La única información que tenemos relativa a posibles vistas rodadas por Guillermo Silveira o Francisco dos Santos la encontramos en El Popular de Granada:

El cinematógrafo

El viernes tendrá lugar la inauguración del cinematógrafo en uno de nuestros teatros probablemente en el Principal.

La empresa posee una magnífica colección de vistas nacionales de verdadero mérito histórico-artístico.

Entre éstas, se encuentra el “Palacio árabe de Granada”, los “Monumentos visigóticos de Toledo”, la “Danza serpentina, Loie Fuller” y otras muchas que han llamado la atención en todos los públicos[1].

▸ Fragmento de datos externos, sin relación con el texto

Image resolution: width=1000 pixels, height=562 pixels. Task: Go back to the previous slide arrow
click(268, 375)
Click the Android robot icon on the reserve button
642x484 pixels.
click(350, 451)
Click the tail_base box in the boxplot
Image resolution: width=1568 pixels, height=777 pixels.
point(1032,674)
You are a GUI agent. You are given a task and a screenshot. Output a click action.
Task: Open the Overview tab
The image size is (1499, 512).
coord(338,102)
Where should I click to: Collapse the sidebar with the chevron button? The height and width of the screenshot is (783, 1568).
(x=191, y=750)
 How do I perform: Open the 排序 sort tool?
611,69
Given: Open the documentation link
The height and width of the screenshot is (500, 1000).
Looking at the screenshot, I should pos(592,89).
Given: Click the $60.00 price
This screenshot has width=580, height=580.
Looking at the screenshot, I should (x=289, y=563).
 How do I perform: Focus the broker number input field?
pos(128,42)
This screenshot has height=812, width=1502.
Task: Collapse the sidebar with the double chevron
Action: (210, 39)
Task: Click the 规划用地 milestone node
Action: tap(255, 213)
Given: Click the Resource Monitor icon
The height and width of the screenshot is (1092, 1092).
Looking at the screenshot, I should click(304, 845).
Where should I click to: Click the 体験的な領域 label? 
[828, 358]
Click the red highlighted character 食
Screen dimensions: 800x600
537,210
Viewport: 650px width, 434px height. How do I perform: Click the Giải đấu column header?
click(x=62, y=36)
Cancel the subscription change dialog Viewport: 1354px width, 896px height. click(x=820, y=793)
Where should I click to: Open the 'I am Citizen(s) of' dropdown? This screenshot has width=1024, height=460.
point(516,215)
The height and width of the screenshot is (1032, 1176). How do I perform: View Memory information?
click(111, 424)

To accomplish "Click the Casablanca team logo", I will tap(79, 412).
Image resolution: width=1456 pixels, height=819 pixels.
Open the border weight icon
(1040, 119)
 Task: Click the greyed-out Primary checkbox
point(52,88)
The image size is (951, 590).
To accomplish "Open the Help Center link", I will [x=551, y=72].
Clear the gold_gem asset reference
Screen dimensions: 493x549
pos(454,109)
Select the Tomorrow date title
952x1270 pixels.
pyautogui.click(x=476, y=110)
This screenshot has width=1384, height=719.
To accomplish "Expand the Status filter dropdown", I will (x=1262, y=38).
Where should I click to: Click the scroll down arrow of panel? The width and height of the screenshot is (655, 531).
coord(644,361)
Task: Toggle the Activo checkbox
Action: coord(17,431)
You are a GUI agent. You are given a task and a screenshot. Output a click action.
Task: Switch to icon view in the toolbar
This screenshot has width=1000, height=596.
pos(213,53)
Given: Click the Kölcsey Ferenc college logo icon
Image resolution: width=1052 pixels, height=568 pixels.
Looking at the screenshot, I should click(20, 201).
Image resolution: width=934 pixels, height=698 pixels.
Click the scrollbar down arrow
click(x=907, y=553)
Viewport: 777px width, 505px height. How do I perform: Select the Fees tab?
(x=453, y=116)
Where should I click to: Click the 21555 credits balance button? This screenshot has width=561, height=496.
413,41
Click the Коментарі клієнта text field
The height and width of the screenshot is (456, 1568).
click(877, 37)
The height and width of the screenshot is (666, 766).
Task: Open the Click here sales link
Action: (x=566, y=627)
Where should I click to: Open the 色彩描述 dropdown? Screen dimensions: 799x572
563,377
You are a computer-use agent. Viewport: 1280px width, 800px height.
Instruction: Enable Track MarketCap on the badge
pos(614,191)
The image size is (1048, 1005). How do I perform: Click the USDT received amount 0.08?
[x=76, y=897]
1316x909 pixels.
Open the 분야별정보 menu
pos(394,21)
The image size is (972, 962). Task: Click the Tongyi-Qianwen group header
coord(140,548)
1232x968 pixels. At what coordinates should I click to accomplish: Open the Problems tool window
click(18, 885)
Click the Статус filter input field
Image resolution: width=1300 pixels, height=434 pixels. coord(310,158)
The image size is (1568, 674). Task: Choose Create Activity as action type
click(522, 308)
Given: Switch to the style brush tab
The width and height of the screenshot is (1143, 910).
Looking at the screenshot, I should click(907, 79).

Lo primero que tal vez merezca ser apuntado es la expresión “magnífica colección de vistas nacionales” en la cual la palabra “vista” podría entenderse también como simple fotografía. Lo curioso es que durante el recorrido de la empresa Guilherme da Silveira nunca se habla en otra parte de fotografías que pudo presentar. Por otra parte, tampoco se conocen vistas animadas de tema español presentadas durante el recorrido por Andalucía. De hecho, la presunta vista Palacio árabe de Granada ni siquiera se presentó en la ciudad.

Fueran vistas fotográficas o cinematográficas sacadas por la empresa, eso indicaría en cualquier caso que Francisco Dos Santos estuvo en Toledo y posiblemente presentó su cinematógrafo en la ciudad castellana.


[1] El Popular, Granada, jueves 12 de noviembre de 1896, p. 2.